Read the records below and copy each line that contains "Uncheck".

Entries supplied Start Marker

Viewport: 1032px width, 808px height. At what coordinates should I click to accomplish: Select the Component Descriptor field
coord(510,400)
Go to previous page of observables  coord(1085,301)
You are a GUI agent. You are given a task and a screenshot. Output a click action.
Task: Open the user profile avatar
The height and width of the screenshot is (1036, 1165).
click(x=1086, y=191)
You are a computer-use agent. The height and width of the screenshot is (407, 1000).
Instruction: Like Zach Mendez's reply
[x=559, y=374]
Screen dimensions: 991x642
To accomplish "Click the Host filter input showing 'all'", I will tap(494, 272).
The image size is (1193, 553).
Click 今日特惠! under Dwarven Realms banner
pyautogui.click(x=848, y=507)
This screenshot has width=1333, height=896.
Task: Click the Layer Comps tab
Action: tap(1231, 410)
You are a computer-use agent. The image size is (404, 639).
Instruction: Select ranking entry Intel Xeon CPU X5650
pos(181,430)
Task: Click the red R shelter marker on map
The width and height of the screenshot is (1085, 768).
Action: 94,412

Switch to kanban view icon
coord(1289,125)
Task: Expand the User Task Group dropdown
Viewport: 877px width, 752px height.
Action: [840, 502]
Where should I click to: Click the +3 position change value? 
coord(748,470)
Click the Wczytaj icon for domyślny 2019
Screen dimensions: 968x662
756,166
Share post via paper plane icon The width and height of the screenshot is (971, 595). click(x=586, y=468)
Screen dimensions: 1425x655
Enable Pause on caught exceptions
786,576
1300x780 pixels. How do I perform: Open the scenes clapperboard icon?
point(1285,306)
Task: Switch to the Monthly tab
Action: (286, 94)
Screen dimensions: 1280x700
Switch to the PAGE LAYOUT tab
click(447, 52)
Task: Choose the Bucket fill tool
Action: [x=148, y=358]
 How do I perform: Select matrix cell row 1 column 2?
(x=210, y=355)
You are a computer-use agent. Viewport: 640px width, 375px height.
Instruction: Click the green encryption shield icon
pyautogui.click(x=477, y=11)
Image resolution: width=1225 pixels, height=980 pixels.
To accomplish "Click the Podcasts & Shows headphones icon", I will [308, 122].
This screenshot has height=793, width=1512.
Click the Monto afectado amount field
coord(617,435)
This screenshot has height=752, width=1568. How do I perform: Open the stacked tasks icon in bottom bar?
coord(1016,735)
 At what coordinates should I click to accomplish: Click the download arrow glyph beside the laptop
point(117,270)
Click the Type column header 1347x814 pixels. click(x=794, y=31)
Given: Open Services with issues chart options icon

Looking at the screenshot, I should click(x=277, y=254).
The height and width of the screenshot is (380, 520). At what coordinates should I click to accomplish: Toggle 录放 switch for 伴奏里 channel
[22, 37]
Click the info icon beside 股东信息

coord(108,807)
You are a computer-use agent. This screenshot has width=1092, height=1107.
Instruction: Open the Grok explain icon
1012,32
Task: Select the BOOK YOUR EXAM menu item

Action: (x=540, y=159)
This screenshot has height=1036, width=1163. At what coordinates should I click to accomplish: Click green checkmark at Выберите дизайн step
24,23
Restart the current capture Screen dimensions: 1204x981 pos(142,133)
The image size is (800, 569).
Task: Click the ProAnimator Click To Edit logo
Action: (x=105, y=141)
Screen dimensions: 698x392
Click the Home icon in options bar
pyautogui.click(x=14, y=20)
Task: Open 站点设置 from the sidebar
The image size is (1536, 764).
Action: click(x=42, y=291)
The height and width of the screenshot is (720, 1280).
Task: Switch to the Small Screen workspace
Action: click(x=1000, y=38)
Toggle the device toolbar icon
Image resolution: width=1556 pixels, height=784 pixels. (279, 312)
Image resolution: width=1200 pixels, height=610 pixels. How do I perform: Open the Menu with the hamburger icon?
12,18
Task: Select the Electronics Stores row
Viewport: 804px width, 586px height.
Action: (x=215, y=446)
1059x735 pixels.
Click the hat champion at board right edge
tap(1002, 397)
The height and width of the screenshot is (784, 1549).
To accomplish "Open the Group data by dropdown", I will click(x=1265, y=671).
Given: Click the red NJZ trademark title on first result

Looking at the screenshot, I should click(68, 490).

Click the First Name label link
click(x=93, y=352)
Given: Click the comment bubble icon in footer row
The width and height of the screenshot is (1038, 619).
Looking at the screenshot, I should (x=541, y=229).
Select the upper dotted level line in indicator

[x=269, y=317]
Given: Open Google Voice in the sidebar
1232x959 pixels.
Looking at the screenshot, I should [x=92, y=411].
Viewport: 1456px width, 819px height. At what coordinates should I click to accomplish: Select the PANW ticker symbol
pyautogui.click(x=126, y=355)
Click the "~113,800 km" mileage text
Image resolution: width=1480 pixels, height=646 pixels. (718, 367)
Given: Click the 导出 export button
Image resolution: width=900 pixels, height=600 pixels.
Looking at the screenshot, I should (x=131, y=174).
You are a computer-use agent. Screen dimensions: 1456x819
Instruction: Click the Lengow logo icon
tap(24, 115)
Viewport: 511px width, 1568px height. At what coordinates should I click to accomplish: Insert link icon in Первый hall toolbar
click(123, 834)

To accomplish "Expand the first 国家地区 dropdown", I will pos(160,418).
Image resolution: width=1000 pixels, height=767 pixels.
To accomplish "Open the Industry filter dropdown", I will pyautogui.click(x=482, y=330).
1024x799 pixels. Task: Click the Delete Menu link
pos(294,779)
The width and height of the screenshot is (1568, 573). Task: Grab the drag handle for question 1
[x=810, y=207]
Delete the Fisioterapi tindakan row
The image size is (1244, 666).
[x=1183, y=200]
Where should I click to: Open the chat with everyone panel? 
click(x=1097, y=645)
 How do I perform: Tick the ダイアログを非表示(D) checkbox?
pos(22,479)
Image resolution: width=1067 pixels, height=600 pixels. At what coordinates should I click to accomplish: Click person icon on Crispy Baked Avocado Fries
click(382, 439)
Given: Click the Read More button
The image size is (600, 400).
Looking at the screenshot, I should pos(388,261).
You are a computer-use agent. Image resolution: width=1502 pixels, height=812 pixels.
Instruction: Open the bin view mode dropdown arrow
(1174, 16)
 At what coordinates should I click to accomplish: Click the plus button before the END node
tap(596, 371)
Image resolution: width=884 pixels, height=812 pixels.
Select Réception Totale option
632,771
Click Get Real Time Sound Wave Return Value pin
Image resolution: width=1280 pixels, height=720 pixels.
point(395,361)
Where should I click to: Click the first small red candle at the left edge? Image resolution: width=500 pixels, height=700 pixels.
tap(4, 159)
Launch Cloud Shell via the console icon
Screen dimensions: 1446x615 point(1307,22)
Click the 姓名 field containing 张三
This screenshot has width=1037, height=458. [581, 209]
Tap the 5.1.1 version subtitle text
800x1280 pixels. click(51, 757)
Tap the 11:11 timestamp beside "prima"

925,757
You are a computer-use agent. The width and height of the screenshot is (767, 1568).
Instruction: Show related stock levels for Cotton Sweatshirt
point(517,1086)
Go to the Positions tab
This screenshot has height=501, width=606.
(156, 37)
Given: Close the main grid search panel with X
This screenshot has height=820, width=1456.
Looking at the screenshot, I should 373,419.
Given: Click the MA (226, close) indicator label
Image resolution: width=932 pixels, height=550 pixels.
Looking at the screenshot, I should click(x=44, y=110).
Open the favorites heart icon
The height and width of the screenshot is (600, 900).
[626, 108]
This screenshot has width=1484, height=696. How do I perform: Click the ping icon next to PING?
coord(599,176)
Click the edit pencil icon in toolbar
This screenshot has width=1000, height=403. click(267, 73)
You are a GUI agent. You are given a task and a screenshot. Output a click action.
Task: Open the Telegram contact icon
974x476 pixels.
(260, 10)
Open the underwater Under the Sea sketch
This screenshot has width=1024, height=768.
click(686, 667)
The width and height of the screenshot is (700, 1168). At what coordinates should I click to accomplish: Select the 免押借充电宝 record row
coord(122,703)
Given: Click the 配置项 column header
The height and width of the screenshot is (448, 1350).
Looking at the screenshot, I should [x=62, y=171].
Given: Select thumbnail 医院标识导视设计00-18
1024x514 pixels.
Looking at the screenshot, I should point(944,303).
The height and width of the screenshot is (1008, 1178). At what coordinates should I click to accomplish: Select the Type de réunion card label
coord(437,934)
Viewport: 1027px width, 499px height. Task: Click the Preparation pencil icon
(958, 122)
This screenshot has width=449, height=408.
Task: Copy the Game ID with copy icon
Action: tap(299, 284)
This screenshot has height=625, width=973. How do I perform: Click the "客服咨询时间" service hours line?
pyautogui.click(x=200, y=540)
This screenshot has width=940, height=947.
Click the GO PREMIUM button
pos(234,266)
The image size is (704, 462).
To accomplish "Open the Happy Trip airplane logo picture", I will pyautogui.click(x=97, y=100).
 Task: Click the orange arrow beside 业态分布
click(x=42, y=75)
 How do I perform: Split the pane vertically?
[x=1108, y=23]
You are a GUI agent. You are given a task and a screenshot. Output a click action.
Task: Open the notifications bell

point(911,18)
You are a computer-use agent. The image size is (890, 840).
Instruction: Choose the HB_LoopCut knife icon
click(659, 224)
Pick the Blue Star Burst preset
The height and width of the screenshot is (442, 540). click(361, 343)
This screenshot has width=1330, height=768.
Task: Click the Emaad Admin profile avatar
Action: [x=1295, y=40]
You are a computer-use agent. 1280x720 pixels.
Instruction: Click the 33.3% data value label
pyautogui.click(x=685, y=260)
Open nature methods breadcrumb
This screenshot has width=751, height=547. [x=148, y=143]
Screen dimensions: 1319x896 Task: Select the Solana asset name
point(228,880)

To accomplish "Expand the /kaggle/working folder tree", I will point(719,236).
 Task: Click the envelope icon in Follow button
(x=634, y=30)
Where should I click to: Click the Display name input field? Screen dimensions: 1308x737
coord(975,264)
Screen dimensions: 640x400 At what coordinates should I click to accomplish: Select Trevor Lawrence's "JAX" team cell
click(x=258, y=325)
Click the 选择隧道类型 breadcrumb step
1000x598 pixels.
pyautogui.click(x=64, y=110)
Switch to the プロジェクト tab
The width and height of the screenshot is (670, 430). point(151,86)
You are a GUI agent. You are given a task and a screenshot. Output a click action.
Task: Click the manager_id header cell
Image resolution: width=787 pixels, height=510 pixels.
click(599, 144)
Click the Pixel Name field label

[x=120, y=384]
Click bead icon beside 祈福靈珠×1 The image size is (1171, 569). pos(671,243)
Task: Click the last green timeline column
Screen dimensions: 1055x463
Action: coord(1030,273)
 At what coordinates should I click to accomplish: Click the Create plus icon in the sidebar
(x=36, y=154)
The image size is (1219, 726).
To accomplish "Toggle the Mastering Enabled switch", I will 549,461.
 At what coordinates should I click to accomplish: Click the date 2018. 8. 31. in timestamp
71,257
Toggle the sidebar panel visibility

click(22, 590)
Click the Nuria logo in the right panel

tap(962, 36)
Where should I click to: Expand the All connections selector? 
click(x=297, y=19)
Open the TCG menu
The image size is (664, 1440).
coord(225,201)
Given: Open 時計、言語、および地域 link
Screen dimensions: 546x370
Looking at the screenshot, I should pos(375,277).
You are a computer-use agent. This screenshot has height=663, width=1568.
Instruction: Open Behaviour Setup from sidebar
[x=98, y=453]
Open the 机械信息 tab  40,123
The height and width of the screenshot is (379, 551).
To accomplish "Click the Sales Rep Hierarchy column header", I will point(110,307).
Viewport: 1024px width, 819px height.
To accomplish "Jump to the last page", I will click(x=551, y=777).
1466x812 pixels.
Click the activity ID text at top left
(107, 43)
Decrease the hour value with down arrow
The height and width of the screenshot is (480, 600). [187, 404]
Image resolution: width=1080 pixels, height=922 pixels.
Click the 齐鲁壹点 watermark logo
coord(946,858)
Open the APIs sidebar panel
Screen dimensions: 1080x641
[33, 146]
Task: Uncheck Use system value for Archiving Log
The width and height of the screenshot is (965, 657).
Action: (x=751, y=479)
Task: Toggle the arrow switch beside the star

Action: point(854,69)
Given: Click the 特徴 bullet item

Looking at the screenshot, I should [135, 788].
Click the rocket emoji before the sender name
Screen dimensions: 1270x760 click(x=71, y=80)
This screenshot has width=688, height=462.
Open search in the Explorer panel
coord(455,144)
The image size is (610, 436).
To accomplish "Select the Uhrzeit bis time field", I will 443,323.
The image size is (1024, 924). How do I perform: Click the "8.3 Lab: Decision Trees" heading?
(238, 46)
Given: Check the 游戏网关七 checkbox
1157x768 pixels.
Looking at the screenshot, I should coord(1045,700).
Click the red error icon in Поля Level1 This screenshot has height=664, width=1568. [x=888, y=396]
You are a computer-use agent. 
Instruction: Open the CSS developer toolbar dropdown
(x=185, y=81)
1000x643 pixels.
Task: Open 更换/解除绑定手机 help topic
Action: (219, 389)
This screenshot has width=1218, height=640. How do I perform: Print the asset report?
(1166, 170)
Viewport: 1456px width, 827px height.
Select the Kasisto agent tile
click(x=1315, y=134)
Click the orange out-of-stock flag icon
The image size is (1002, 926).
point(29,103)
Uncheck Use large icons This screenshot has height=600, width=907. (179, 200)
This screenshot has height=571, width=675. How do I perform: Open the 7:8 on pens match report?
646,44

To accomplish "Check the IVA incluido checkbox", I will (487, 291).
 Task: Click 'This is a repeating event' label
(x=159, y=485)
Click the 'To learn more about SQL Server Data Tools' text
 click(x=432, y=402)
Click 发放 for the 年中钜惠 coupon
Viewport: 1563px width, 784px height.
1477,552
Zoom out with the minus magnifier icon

Entries supplied End Marker

> [Task output]:
Task: Uncheck Use system value for Archiving Log
Uncheck Use large icons This screenshot has height=600, width=907. (179, 200)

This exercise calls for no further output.